Iran president pledges to back Iraq amid attacks

“We have no doubt that boosting friendly relations between Iran and Iraq will secure the interests of both countries and will serve the interests of the region,” said Rowhani.

“We have no doubt that boosting friendly relations between Iran and Iraq will secure the interests of both countries and will serve the interests of the region,” said Rowhani.

Shiite powerhouse Iran has pledged enduring support for the Shiite-led government of Iraq in its battle against an ascendant Sunni insurgency spearheaded by the Islamic State of Iraq and Syria (ISIS) group.

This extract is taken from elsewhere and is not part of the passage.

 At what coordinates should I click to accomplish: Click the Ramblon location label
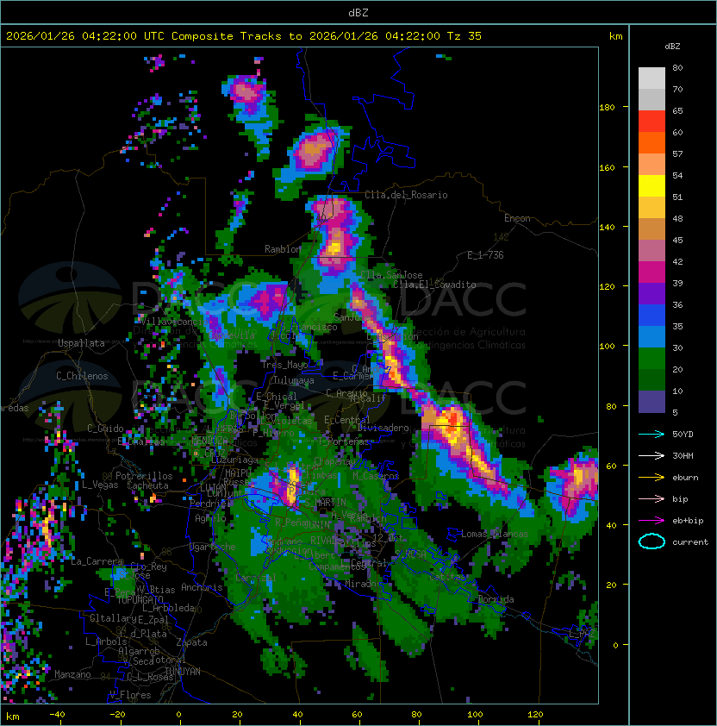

Iranian President Hassan Rowhani told visiting Iraqi Prime Minister Haidar al-Abadi on Tuesday that Iran has supported Baghdad “from the first day and will remain on that path until the last day,” according to a report by the official IRNA news agency.

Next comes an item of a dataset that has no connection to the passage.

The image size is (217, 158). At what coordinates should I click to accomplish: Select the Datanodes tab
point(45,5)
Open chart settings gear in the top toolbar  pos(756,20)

It was Abadi’s first foreign visit since taking office in September.

“Choosing Iran as my first destination after taking office indicates the depth of ties,” he said, according to IRNA. “Terrorism is a threat to all regional countries and we are sure Iran will stand by us.”

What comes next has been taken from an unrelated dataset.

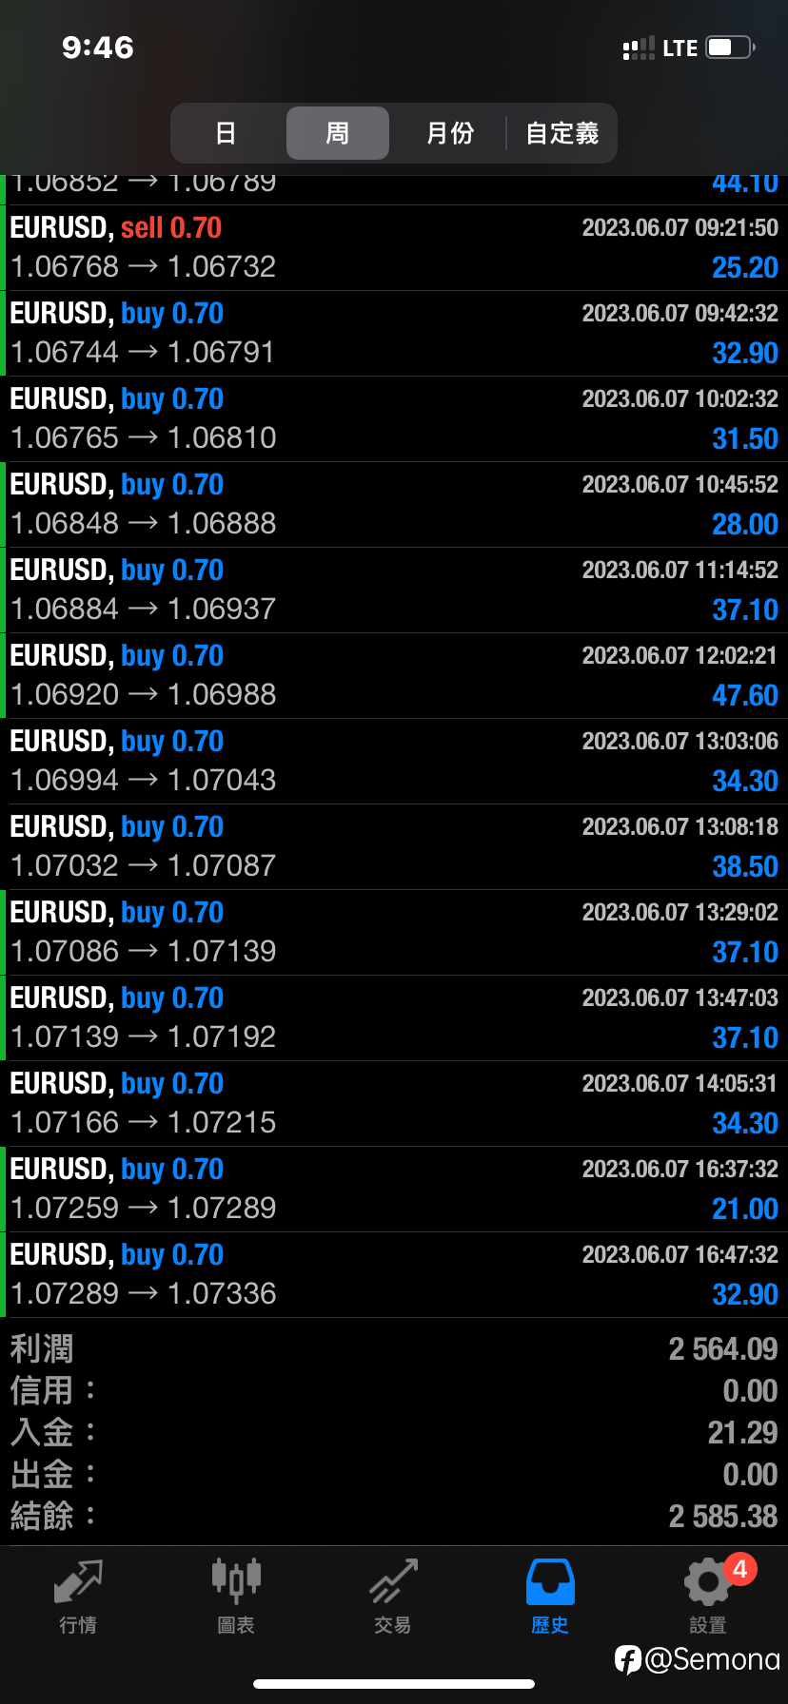
Task: Choose the 自定義 (Custom) period tab
Action: point(561,133)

The Iran-Iraq alliance highlights some of the complex political dynamics spawned by the emergence of the ISIS group as a major threat earlier this year. The radical Sunni militia has captured and held large swaths of territory in eastern Syria and northwestern Iraq, including the major northern Iraqi city of Mosul, and threatens to expand southward toward Baghdad.

Now both Iran and the United States are essentially on the same side in backing Baghdad and opposing the ISIS group – although neither country acknowledges any sort of direct coordination. Meanwhile Iran continues to support embattled Syrian autocrat Bashar al-Assad, whom Washington opposes.

Rowhani, in his Tuesday comments, said greater regional cooperation among affected countries was the only solution to confronting the ISIS group.

“We have no doubt that boosting friendly relations between Iran and Iraq will secure the interests of both countries and will serve the interests of the region,” he said. “Regional countries should confront terrorism in a united and coordinated way in order to uproot this phenomenon.”

Inside Iraq, insurgents continued their recent wave of attacks on Tuesday as a string of bombings in and near Baghdad killed 30 people. Police officials said the deadliest attack took place Tuesday afternoon when a double car bomb attack hit Habaybina restaurant in the Shiite-majority district of Talibiya in eastern Baghdad, killing 19 people and wounding 32 others.

Earlier, a bomb struck at an outdoor market in the southern district of Abu Dashir, a mostly Shiite neighborhood, killing four people and wounding nine, police officials said.

A little bit later, a bomb that went off near a small restaurant in central Baghdad killed five people and wounded 12, the officials said. Another bomb exploded at a commercial street in the town of Madian, just south of Baghdad, killing two people and wounding four.

Medical officials confirmed the casualty figures. All officials spoke on condition of anonymity because they were not authorized to talk to the media.

No one immediately claimed responsibility for the latest attacks but they bore the hallmarks of the Al-Qaeda-breakaway Islamic State of Iraq and Syria (ISIS) group, which has captured large chunks of territory in western and northern Iraq, plunging the country into its worst crisis since U.S. troops left at the end of 2011.

On Monday, militants unleashed a wave of deadly attacks on Iraq’s majority Shiite community, killing at least 43 people. In the Shiite holy city of Karbala – home to the tombs of two revered Shiite imams and the site of year-round pilgrimages – four separate car bombs went off simultaneously, killing at least 26 people.

The attacks on the Shiites are likely calculated by the Sunni extremists to sow fear among Iraqis on both sides of the sectarian divide.